5 thoughts on “The Bechdel Test: Does The Fiction You Read Or Watch Pass?

  1. That was an interesting link Dylan. Probably raises more questions than it answers. I remember you said about Stephanie and changing her to female, and she made for one v powerful character.

    But, depending on your novel, ie if it’s non-fantasy/dystopian etc, to what extent should it reflect real life?

    I’d love to see sexism less apparent in fiction, let alone in real life, but that would presuppose that all authors have a deep grounded knowledge of it. And they don’t. It’s more than whether or not there are a couple of strong female characters who talk about more than clothes and men.

    Anyway I’ll stop before I make a blog post of my comment. But falling in with artificial formulaic constructs isn’t necessarily the right way to go.
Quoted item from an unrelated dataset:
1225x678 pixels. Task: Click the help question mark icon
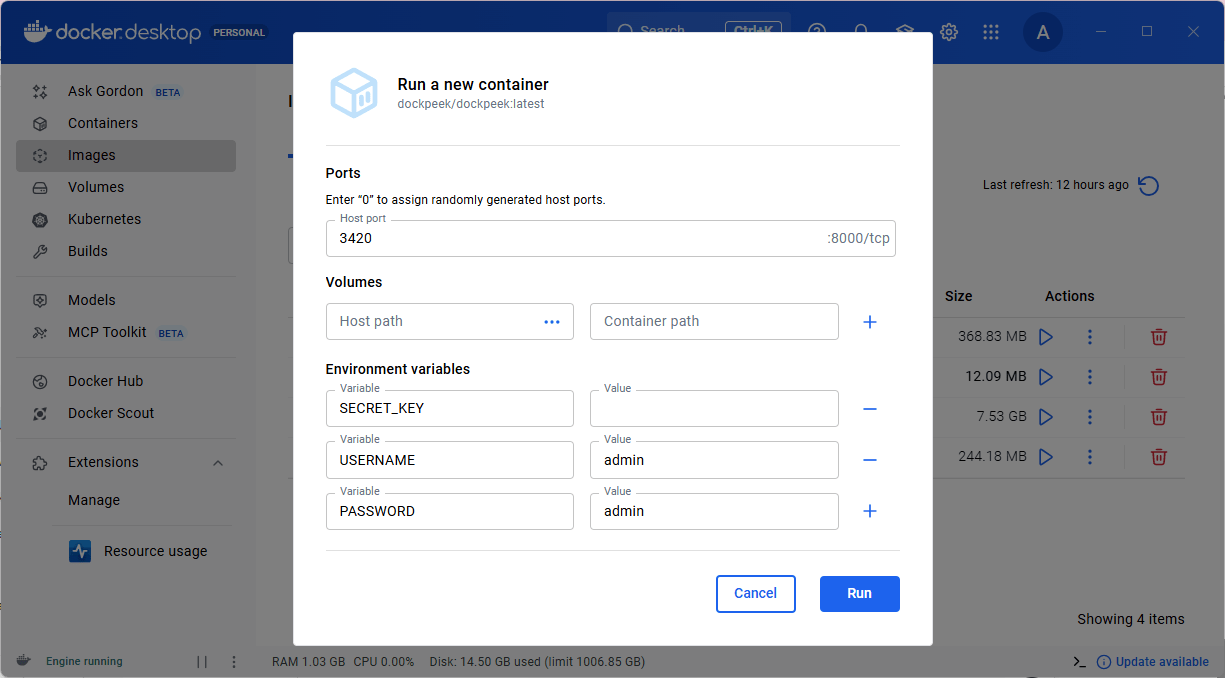(x=816, y=31)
    • I agree completely that it barely scratches the surface on the misrepresentation of women in fiction, and I understand your feelings about authors thinking they just have to tick these boxes and they’ve met their ‘quota’ – I feel the same way whenever I come across any form of tokenism, no matter how well intended – but at the same time if it gets authors to think a little more about gender equality, it can only be a good thing.

  2. Mine do so much that it’s *almost* a problem the other way around 😉 I once had a script booked in for a workshop that for some reason only male actors could attend, so I suggested I replaced the one I’d planned to workshop with one which had more roles for men… then realised I’d never written any such script.

    • Given how many scripts are written purely from a male point of view, I don’t see this as an issue :-). In truth, there are clearly cases where the Bechdel test doesn’t make sense, but for the mojority of scripts or books, it does raise the question of whether a large section of the population is being under-represented.